Space Analysis $$S(u) = (\sqrt{ u } + 1)S(\sqrt{ u }) + \Theta(\sqrt{ u }) = O(u)$$ $\rightarrow\Theta(\sqrt{ u })$: pointers, min\max
What if $\sqrt{ u }$ is not an integer? $\rightarrow$ Then, each subwidget has size $\lceil \sqrt{ u} \rceil$ $$\begin{aligned} T(u) &= T(\lceil \sqrt{ u } \rceil ) + O(1) \ & \leq T(u^{2/3}) + O(1) \ &= O(\log \log u) \end{aligned}$$
6. X-fast Trie
1. Preliminary approach
2. X-fast trie
- Do not keep the bitvector
- Keep the doubly linked list
- Keep the $1$-nodes only
Challenges: - $\text{successor}$: How to locate the lowest 1-node on the leaf-to-node path for a 0-leaf?
Solution:
a) Each ancestor of leaf $x$ corresponds to a prefix of $(x)_{2}$ (the binary representation of $x$)
b) Using such a prefix as the key for any 1-node, we store it in a dynamic perfect hash table.
c) The lowest 1-node that is an ancestor of $x$ corresponds to the longest prefix of $x$ in the hash table
d) Binary search in prefixes of $x$ in $O(\log \log u)$ time
- If this node has a 1-child as its right child, store a descendant pointer to the smallest leaf of its right subtree ($\text{successor(x)}$)

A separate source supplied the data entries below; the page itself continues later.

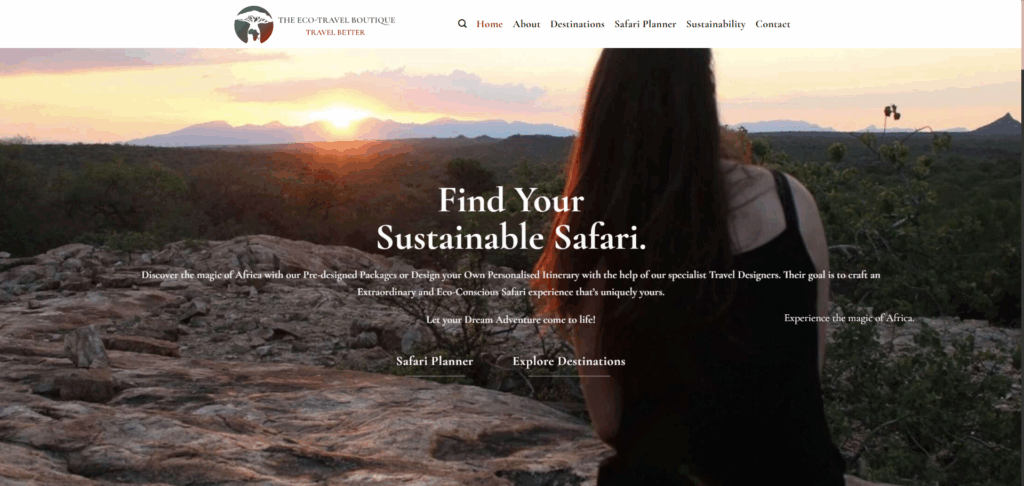Navigate to the Sustainability page

tap(716, 24)
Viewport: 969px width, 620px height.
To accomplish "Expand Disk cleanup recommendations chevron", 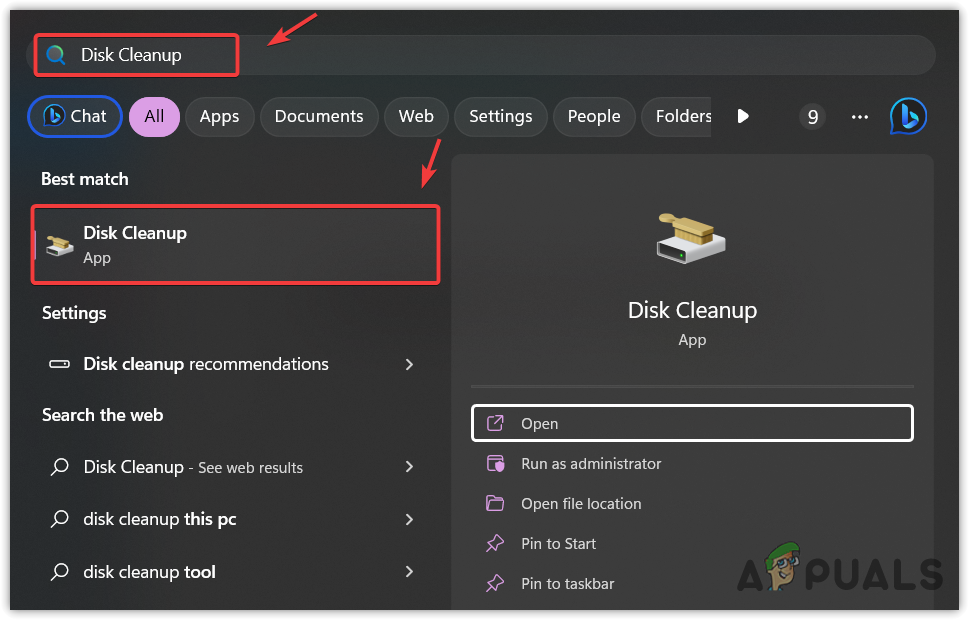I will click(409, 364).
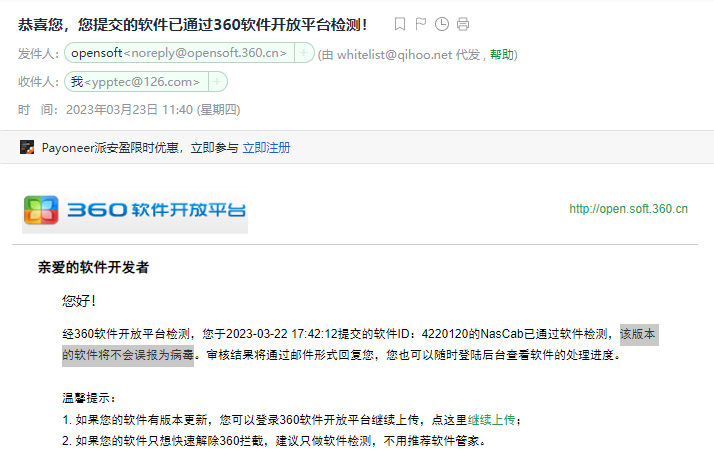Image resolution: width=714 pixels, height=456 pixels.
Task: Open the 帮助 link next to 代发
Action: [x=503, y=54]
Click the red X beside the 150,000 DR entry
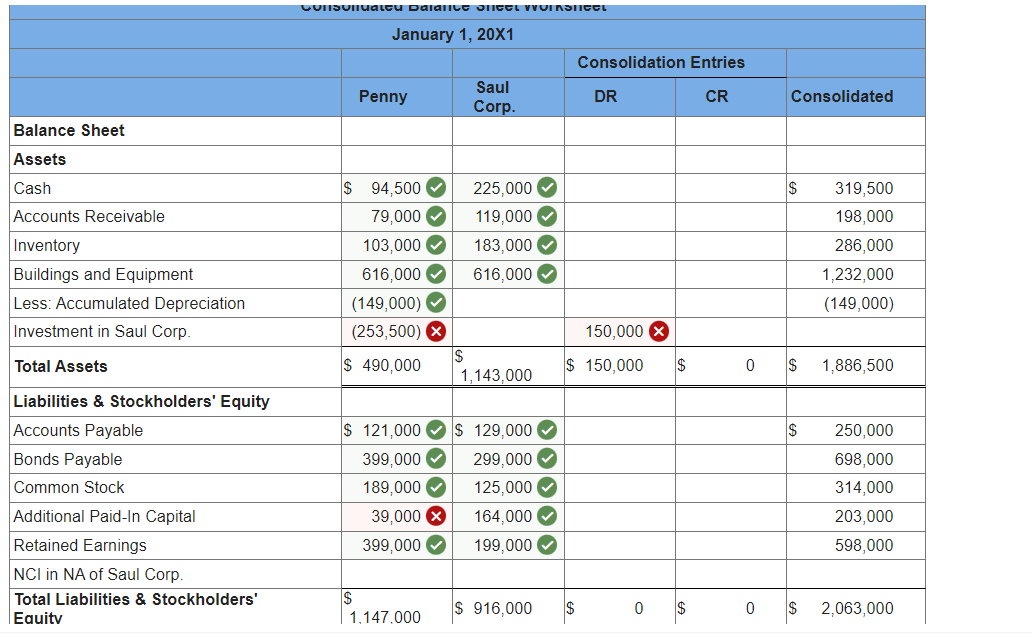 [x=657, y=331]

- $\text{successor(x)}$: $O(\log \log u)$
- $\text{member: } O(1)$
- $\text{insert/delete : } O(\log u)$ amortized expected time
- space: list $O(n)$, hash table $O(n \log u)$, tree $O(n \log u)$
Dynamic perfect hashing on $m$ keys $O(m)$ space $O(1)$ worst-case $\text{member}$ $O(1)$ amortized expected $\text{insert/delete}$
3. Y-fast trie
- Indirection
a) Cluster elements of $S$ into consecutive groups of size $\frac{1}{4} \log u \approx 2 \log u$
b) Store elements of each group in a balanced BST
c) Maintain a set of representative elements, one per group, stored in the X-fast trie structure
A group's representative does not have to be in $S$ but it has to be strictly between the max element in the preceding groups and the min element in succeeding groups.
Space:
x-fast trie: $O((\text{number of elements}) \log u) = O\left( \frac{n}{\log u} \log u \right) = O(n)$
BSTs: $O(n)$
So, overall, $O(n)$
Time:
$\text{Member(x)}$
If $x$ is in the x-fast trie, it is not necessarily in $S$.
Search the corresponding binary balanced search tree for $x$. If we can find it, it must be in $S$. $O(\log \log u)$.
Else,
Find the predecessor and successor of $x$ in the x-fast trie. $O(\log \log u)$.
We check those two BSTs to look for $x$. $O(\log \log u)$.
$\text{Successor(x)}$: $O(\log \log u)$
$\text{Insert/Delete(x)}$
Use the x-fast trie to locate the group that $x$ is in.
Insert (or delete) $x$ into the balanced BST for that group.
When a group is of size $2 \log u$, split it. If it is $< \frac{1}{4} \log u$, merge it with an adjacent group (this might cause another split).
Split/merge: $O(\log u)$ amortized expected time
This takes $\Omega(\log u)$ inserts/deletes
Total: $O(\log \log u)$ amortized expected time